Will Chris Davis be a factor?
I highly doubt it. Davis still has five games remaining on his 25-game suspension, meaning the earliest he would be available would be Game 6 of the ALCS -- the Orioles would have to compete with a 24-man roster for the first five games. That's not going to happen. In fact, his status for the World Series is far from certain. Should the O's sweep the ALCS, he'd still be unavailable for Game 1 of the World Series. Not that the Orioles are looking that far ahead, but it doesn't make any sense to play down a man on the roster for five games of such an important series.
Davis, who has been working out exclusively at third base in Sarasota, Fla., would give Baltimore some defense at the position, but keep in mind his bat had been struggling. Ryan Flaherty, his replacement at third, is coming off an impressive ALDS, making several nice plays in the field. Look for Flaherty to get the bulk of the O's playing time at third against the Royals, as well.
Is Kevin Gausman going to remain in the bullpen?
Yes. Gausman is a weapon in relief and you need only look at ALDS Game 2 -- in which he pitched nearly four dominant innings -- to understand why. The Orioles have enough starters the way the series is set up and the staff will get plenty of rest given that Game 1 isn't until Friday.
Having Gausman in relief gives Showalter flexibility in that he can use the young righty, who can reach the upper 90s with his fastball, as a matchup guy or to piggyback off a short start as he did in Game 2. With the other right-handers in the rotation -- Chris Tillman and Bud Norris -- throwing well, Gausman appears to be a lock to stay in the bullpen.
What happens with Miguel Gonzalez and the rest of the rotation?
Gonzalez, who was slated to pitch Game 4 of the ALDS, will get an extended layoff now as the O's have the opportunity to reset their rotation in advance of Friday's opener. Given how well starter Chris Tillman has thrown against the Royals -- he had a shutout in Kansas City earlier in the season -- it makes sense for him to start things off again.
Gonzalez, who was optioned for a reliever prior to the All-Star break, has had long layoffs before during the regular season and could throw a simulated game this week to stay on track. Right-hander Bud Norris, who was dominant Sunday in his first career postseason start, also figures to get another start, along with Game 2's Wei-Yin Chen, a left-hander who likely will fare better against the Royals' left-handed lineup than he did against the Tigers gauntlet of right-handed hitters.
Once again, don't expect any early announcements from Showalter, who didn't announce plans for Game 3 until the morning before. A master strategist, Showalter and pitching coach Dave Wallace will look over matchups, time of game and every factor possible before carefully lining up their guys.

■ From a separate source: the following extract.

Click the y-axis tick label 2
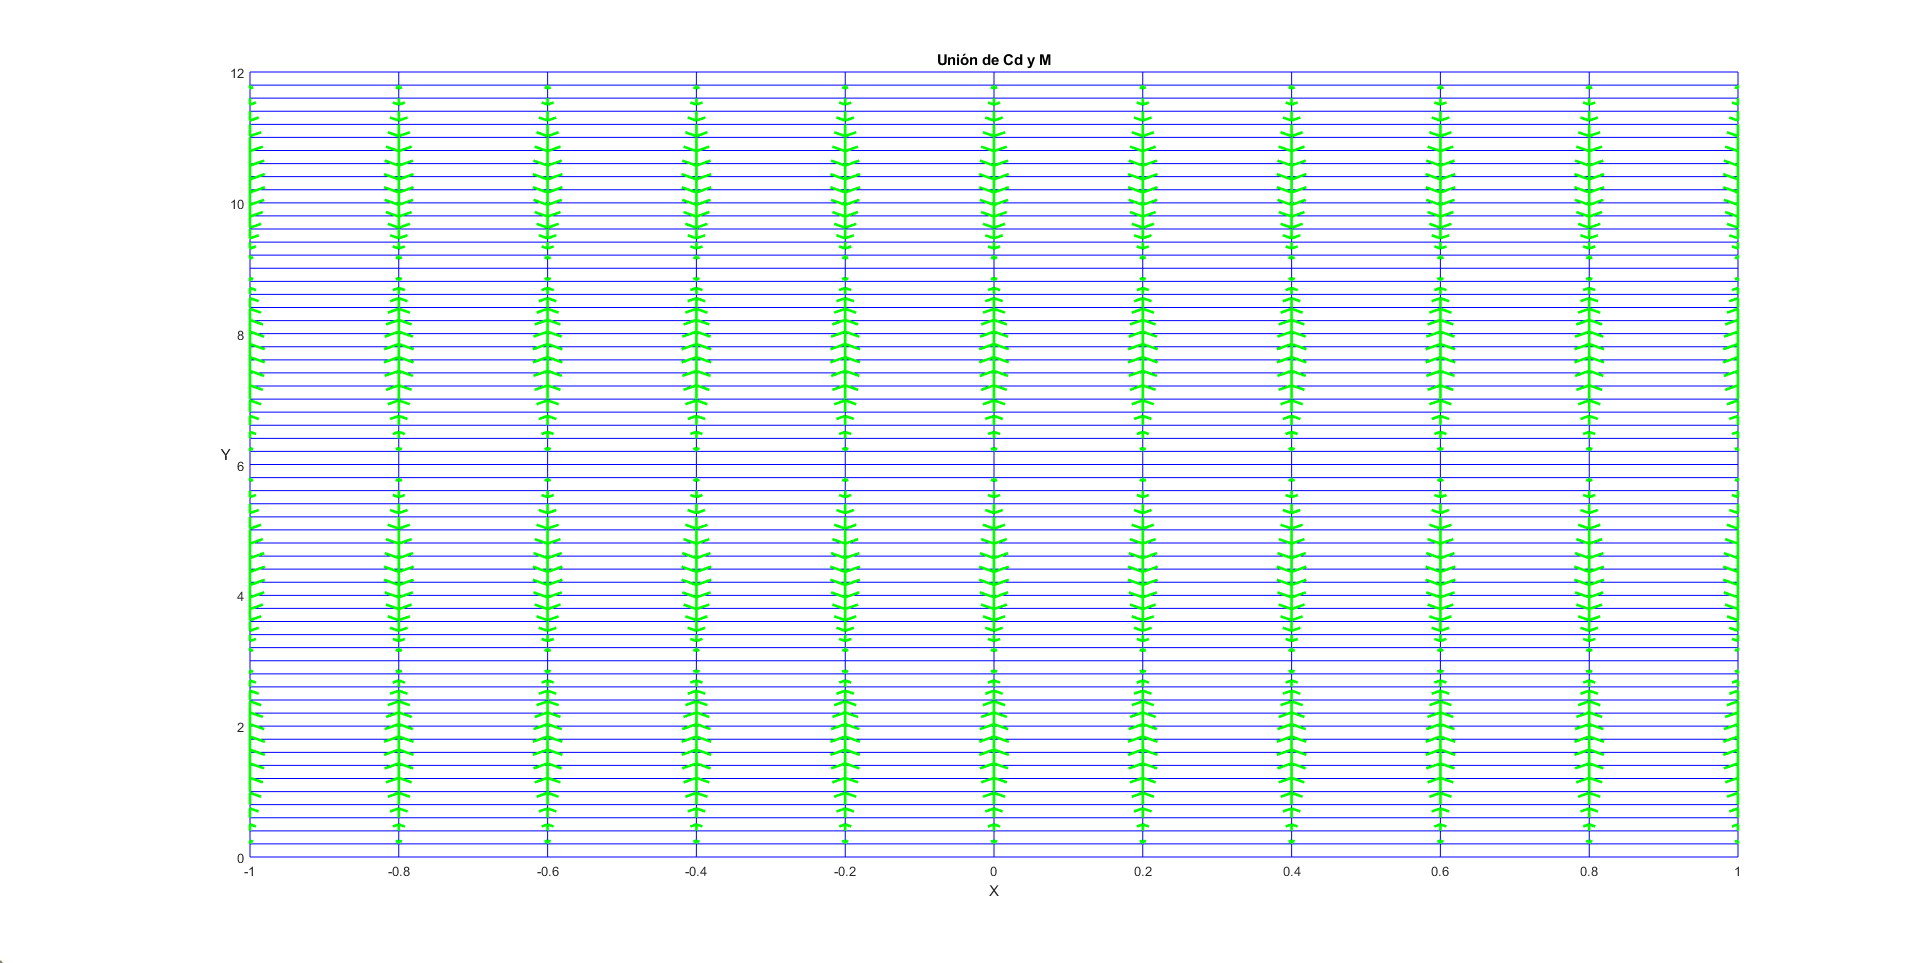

How do the O's combat the Royals' speed?
It will be a tough test. Kansas City can terrorize clubs on the basepaths, setting a postseason record against Oakland in the AL Wild Card Game with seven stolen bases. Showalter has long instilled quick deliveries to the plate for his pitching staff, something he made a priority upon taking the helm in 2012. As a result, most of the Orioles pitchers are quick at releasing the ball, which at least gives catchers Nick Hundley and Caleb Joseph a fighting chance.
Of the two, Joseph was one of the best catchers in the AL at throwing out runners (23 of 57, 40 percent), but does not have a hit in 13 games since Sept. 10. Hundley has become Tillman's personal catcher, so he's expected in there if Tillman starts Game 1. But it will be interesting to see what Showalter does to help slow down the Royals' runners. Bench coach John Russell, who works with the catchers, will be tasked with trying to help neutralize the run game and you can bet injured All-Star Matt Wieters, who did some advance scouting for the O's ALDS series, will play a part, as well.
How much of an advantage is home-field advantage?
If Orioles fans come out the way they did in the ALDS, it could definitely be a factor. Baltimore struggled earlier this year at Camden Yards, but turned it around down the stretch. After the Game 2 victory, numerous players noted the deafening chants and towel waving of the sold-out crowd.
The Royals, though, are no strangers to hostile environments and have won every postseason game they have played in -- including two on the West Coast -- so far. Similarly, the O's are really good on the road and have been all year. Both teams, underdogs all season, are no stranger to hostile environments though having the 10th man in the crowd can never hurt.
The real bonus for the Orioles is that the Royals gifted them home-field advantage in this series by defeating the Angels, and that advantage extends to the World Series, too -- by virtue of the AL's victory in the All-Star Game -- should the Orioles advance.